Bemdito

A digitalização das vidas e suas consequências

Como a queda das redes sociais na última semana expôs a fragilidade da base de nossas relações afetivas e de trabalho
POR Cláudio Sena
(Foto: Glen Carrie)

Sobre as redes sociais, a verdade é que mordemos a isca. Algumas vezes por necessidade, outras por safadeza mesmo. Entregamos boas fatias da nossa Pirâmide de Maslow individual ao Instagram, Facebook, Twitter e às próximas que surgirão.

Durante o bug mundial ocorrido na semana passada, oscilei entre alívio e a preocupação com o vendedor de frango que me vendera o almoço pelo WhatsApp no dia anterior, tudo online, com pagamento em Pix. Definitivamente, as ameaças e as vantagens do virtual são reais.

Interessantes estes às vezes parceiros de negócios, às vezes  cupidos, chamados Zuckerberg, Acionistas e CIA LTDA. Entregaram o canal de bandeja para a gente, com algoritmos bem solícitos lá em 2004. Caímos. Comemos o queijo da ratoeira que disparou propositalmente atrasada. Agora o meninão e sua turma controlam tudo. Inclusive o quanto da campanha publicitária de varejo funcionará e o quanto funcionou, já que ele mesmo oferece o canal, entrega o produto e comenta os resultados. Isso sem checar o movimento na loja. 

Ah, se fossem apenas nas lojas os efeitos. Se a gente cruzar variáveis para entender esse fenômeno de migração das sociabilidades e da economia para o virtual, é capaz de encontrarmos relação com a venda de produtos farmacêuticos, com a queda na taxa de natalidade, com o crescimento do segmento pet, com o consumo de música sul-coreana and so on

Agora ficou difícil cortar os fios que controlam nossos bonecos de marionete. Para falar a verdade, se a gente sair pro off, forçados ou não, aguardemos as consequências. Vide a segunda-feira passada. É o peso e o risco de migrar nossos negócios, nossos empregos, nossos dinheiro, nossos amores, nosso lazer para um só lugar. Pior, um lugar controlado por uma só pessoa ou um pequenino grupo que, não sei se você sabe, não se preocupa tanto assim conosco. 

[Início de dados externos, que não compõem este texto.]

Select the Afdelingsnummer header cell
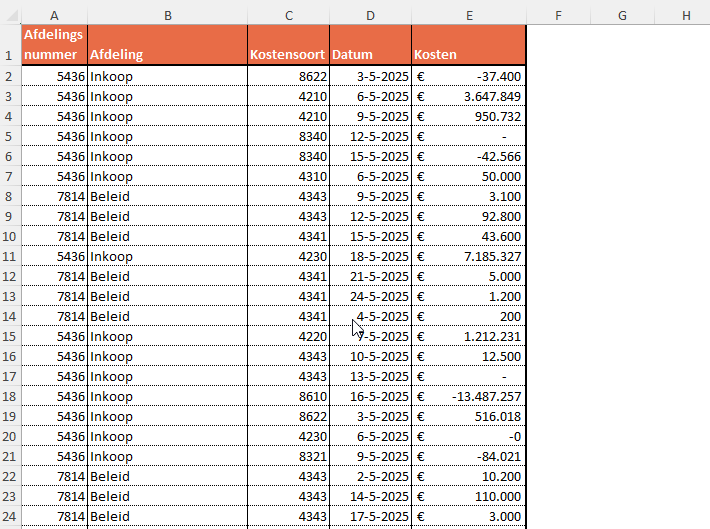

E a saída? Ir para espaços mais democráticos certamente tendo como gestor um outro Zuckerberg, de outro continente? Ou seria melhor repensar por completo nossas relação entre nós mesmos e sobretudo com estes espaços de interatividade que puxam para as telas vidas inteiras com cada vez mais amplitude e força. Tenho a impressão de que, se a gente continuar nesse ritmo, vamos acabar dançando bonito. E, desta vez, fora das redes sociais.

Cláudio Sena

Doutor em sociologia, professor, pesquisador e publicitário, é mestre em Ciências da Comunicação pela Universidade do Porto.